The EPS branch is optional and files without such a branch can be loaded under the following conditions. First, if we don’t care about polarization, and wish to set EPS = [0.0, 0.0, 0.0], we can do so using the methods Dataset::from_root_unpolarized or Dataset::from_parquet_unpolarized. If a data file contains events with only one polarization, we can compute the EPS vector ourselves and use Dataset::from_root_with_eps or Dataset::from_parquet_with_eps to load the same vector for every event. Finally, to provide compatibility with the way polarization is sometimes included in AmpTools files, we can note that the beam is often only moving along the $z$-axis, so the $x$ and $y$ components are typically 0.0 anyway, so we can store the $x$ and $y$ components of EPS in the beam’s four-momentum and use the methods Dataset::from_root_eps_in_beam or Dataset::from_parquet_eps_in_beam to extract it.

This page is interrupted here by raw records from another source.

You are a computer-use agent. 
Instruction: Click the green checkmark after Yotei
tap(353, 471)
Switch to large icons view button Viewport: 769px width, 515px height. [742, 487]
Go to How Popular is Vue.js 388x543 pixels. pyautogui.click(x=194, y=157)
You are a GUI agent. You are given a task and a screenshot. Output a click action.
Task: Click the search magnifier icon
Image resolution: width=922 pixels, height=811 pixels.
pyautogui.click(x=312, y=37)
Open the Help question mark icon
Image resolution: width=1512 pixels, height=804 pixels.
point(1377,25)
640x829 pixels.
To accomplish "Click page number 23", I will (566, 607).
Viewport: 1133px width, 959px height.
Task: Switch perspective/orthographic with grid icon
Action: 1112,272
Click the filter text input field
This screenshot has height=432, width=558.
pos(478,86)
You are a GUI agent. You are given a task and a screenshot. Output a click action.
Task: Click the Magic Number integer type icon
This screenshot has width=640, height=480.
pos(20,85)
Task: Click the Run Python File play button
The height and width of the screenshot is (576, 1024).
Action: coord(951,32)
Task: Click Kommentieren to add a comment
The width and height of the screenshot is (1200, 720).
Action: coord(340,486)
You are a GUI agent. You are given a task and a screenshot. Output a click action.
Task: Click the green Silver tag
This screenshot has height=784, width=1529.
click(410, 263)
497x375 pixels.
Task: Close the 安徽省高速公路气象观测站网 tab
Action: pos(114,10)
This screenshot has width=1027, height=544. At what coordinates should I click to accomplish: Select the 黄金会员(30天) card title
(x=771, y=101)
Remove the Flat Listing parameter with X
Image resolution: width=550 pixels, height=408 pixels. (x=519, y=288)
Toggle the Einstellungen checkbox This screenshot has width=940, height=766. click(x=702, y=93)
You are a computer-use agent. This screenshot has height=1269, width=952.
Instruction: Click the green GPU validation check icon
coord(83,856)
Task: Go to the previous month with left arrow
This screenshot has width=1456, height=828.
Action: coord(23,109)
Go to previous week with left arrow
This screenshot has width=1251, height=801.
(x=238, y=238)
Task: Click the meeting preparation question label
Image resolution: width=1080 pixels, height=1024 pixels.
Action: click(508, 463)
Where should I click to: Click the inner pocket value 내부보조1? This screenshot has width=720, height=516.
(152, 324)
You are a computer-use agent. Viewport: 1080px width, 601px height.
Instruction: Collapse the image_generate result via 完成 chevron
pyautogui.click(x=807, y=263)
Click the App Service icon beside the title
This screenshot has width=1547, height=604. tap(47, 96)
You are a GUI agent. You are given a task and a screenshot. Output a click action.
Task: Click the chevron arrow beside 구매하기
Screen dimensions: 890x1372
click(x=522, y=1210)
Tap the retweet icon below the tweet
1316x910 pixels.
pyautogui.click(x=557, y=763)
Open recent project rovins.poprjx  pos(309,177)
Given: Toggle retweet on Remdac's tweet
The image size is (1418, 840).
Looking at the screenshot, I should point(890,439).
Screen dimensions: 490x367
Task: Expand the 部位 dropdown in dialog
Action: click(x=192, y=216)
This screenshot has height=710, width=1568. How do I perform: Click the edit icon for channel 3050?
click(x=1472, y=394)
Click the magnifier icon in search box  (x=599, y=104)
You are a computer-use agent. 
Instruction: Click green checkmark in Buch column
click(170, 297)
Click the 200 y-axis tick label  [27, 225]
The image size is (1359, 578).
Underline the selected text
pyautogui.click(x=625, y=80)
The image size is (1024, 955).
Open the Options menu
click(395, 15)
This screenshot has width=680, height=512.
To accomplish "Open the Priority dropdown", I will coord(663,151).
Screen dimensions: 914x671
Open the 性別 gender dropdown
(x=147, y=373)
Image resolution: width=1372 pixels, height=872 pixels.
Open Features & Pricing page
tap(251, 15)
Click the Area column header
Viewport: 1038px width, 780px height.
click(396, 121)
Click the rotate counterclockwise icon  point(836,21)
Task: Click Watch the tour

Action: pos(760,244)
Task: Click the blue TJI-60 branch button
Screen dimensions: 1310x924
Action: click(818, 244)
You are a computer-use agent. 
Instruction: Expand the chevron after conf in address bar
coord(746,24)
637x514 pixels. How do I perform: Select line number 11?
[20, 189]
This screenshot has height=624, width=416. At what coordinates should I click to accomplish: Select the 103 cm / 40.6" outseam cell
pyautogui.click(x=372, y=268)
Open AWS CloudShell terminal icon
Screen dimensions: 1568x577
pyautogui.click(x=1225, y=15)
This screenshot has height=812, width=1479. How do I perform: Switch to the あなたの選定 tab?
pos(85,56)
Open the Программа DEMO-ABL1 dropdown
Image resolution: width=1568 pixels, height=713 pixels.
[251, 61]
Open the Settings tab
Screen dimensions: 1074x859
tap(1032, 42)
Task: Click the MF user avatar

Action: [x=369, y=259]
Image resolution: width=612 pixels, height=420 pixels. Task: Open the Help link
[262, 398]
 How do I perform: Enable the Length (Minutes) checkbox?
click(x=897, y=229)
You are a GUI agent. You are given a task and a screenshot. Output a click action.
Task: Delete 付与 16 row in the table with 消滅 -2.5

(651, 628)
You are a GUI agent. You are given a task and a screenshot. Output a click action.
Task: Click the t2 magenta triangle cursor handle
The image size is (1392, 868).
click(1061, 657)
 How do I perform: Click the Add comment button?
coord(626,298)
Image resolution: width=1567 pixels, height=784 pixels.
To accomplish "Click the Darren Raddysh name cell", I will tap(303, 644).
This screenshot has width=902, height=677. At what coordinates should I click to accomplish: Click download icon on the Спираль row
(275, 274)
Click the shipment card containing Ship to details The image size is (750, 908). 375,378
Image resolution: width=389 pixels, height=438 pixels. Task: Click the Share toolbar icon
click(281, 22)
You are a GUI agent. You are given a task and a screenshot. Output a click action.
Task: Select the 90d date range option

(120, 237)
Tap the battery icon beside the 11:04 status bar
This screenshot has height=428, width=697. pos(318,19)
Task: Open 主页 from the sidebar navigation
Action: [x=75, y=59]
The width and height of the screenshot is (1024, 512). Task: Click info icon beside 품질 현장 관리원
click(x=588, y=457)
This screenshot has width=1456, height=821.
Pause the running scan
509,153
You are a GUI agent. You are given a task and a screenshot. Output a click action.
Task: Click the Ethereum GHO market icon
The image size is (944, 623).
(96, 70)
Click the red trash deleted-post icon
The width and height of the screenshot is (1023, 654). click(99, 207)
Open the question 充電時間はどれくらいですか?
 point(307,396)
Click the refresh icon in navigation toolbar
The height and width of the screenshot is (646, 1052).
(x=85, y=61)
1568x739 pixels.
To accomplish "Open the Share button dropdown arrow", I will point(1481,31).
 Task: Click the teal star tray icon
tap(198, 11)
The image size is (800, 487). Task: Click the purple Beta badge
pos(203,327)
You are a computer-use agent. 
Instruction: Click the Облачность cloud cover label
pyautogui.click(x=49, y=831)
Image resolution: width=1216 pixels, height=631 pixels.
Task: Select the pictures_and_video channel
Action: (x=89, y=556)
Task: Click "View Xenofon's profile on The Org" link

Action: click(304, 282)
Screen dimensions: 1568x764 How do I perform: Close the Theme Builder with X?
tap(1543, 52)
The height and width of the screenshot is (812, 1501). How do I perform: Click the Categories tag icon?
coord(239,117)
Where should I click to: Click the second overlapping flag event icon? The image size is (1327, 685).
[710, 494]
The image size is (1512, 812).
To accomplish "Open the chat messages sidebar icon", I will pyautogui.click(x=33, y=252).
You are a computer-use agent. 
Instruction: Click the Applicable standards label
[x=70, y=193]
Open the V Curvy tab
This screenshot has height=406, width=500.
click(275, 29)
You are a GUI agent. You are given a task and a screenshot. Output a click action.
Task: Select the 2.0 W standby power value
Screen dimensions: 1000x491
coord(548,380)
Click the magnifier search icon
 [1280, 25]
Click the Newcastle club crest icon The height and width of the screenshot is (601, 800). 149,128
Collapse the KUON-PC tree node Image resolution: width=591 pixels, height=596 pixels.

There are also several methods used to split up Datasets based on their component values. The [Dataset::select] method takes mutable access to a dataset along with a query function which takes an Event and returns a bool. For each event, if the query returns true, the event is removed from the original dataset and added to a new dataset which is then returned by the select function. The [Dataset::reject] method does the opposite. For example,

let ds_original = Dataset::from_root("path.root").unwrap();
let ds_a = ds_original.clone();
let ds_b = ds_original.clone();
let mass_gt_1_gev = |e: &Event| -> bool {
    (e.daughter_p4s[0] + e.daughter_p4s[1]).m() > 1.0
};
let ds_a_selected = ds_a.select(mass_gt_1_gev);
let ds_b_rejected = ds_b.reject(mass_gt_1_gev);

After this, ds_a and ds_b_rejected will contain events where the four-momentum of the first two daughter particles combined has a mass less than $1.0$ GeV. On the other hand, ds_a_selected and ds_b will have events where the opposite is true and the mass is greater than $1.0$ GeV. The reason for this logic is two-fold. First, we might be dealing with large datasets, so we don’t want to create copies of events if it can be avoided. If copies are needed, they should be made explicitly with Dataset::clone. Otherwise, we just extract the events from the dataset. The other reason is that the syntax reads in a “correct” way. We expect let selected = data.select(condition); to put the selected data into the selected dataset. We can then choose if we want to hold on to the rejected data.

Since it is a common operation, there is also a method [Dataset::split] which will bin data by a query which takes an Event and returns an Field value (rather than a bool). This method also takes a range: (Field, Field) and a number of bins nbins: usize, and it returns a (Vec<Dataset>, Dataset, Dataset). These fields correspond to the binned datasets, the underflow bin, and the overflow bin respectively, so no data should ever be “lost” by this operation. There is also a convenience method, Dataset::split_m, to split the dataset by the mass of the summed four-momentum of any of the daughter particles, specified by their index.

Structs§

  • An array of Events with some helpful methods for accessing and parsing the data they contain.
  • The Event struct contains all the information concerning a single interaction between particles in the experiment. See the individual fields for additional information.